• [What is required] Each entry below is to be extracted exactly.

Stored records
=== Begin Enclosure ===
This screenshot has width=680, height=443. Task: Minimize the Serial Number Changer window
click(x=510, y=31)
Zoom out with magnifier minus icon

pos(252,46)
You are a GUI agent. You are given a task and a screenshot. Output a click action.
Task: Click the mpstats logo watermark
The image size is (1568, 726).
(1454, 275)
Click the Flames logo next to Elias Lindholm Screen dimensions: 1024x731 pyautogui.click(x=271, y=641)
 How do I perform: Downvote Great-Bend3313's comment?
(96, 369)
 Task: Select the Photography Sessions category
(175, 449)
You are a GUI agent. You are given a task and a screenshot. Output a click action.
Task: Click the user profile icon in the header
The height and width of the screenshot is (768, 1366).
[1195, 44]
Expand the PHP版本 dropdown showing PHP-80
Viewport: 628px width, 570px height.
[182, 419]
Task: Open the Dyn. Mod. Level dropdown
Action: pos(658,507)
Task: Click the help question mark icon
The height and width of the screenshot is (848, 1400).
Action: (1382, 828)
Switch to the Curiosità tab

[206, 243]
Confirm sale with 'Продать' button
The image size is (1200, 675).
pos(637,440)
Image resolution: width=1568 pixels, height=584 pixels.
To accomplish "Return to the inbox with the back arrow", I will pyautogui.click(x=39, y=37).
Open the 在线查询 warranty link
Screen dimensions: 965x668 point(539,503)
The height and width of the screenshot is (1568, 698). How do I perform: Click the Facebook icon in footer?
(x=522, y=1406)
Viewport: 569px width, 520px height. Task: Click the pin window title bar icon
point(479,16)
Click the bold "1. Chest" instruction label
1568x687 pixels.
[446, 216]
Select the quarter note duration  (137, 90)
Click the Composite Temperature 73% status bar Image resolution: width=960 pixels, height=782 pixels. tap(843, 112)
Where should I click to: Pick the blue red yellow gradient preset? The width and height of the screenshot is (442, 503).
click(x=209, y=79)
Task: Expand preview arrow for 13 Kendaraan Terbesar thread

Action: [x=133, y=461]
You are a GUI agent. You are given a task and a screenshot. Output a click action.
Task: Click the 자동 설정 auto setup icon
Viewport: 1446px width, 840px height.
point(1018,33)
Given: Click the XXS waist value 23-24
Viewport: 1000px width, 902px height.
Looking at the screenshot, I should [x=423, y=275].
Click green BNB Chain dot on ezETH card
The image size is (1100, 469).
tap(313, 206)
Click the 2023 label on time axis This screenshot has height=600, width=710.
=== End Enclosure ===
• [Task solution]
This screenshot has width=680, height=443. Task: Minimize the Serial Number Changer window
click(x=510, y=31)
Zoom out with magnifier minus icon

pos(252,46)
You are a GUI agent. You are given a task and a screenshot. Output a click action.
Task: Click the mpstats logo watermark
The image size is (1568, 726).
(1454, 275)
Click the Flames logo next to Elias Lindholm Screen dimensions: 1024x731 pyautogui.click(x=271, y=641)
 How do I perform: Downvote Great-Bend3313's comment?
(96, 369)
 Task: Select the Photography Sessions category
(175, 449)
You are a GUI agent. You are given a task and a screenshot. Output a click action.
Task: Click the user profile icon in the header
The height and width of the screenshot is (768, 1366).
[1195, 44]
Expand the PHP版本 dropdown showing PHP-80
Viewport: 628px width, 570px height.
[182, 419]
Task: Open the Dyn. Mod. Level dropdown
Action: pos(658,507)
Task: Click the help question mark icon
The height and width of the screenshot is (848, 1400).
Action: (1382, 828)
Switch to the Curiosità tab

[206, 243]
Confirm sale with 'Продать' button
The image size is (1200, 675).
pos(637,440)
Image resolution: width=1568 pixels, height=584 pixels.
To accomplish "Return to the inbox with the back arrow", I will pyautogui.click(x=39, y=37).
Open the 在线查询 warranty link
Screen dimensions: 965x668 point(539,503)
The height and width of the screenshot is (1568, 698). How do I perform: Click the Facebook icon in footer?
(x=522, y=1406)
Viewport: 569px width, 520px height. Task: Click the pin window title bar icon
point(479,16)
Click the bold "1. Chest" instruction label
1568x687 pixels.
[446, 216]
Select the quarter note duration  (137, 90)
Click the Composite Temperature 73% status bar Image resolution: width=960 pixels, height=782 pixels. tap(843, 112)
Where should I click to: Pick the blue red yellow gradient preset? The width and height of the screenshot is (442, 503).
click(x=209, y=79)
Task: Expand preview arrow for 13 Kendaraan Terbesar thread

Action: [x=133, y=461]
You are a GUI agent. You are given a task and a screenshot. Output a click action.
Task: Click the 자동 설정 auto setup icon
Viewport: 1446px width, 840px height.
point(1018,33)
Given: Click the XXS waist value 23-24
Viewport: 1000px width, 902px height.
Looking at the screenshot, I should [x=423, y=275].
Click green BNB Chain dot on ezETH card
The image size is (1100, 469).
tap(313, 206)
Click the 2023 label on time axis This screenshot has height=600, width=710.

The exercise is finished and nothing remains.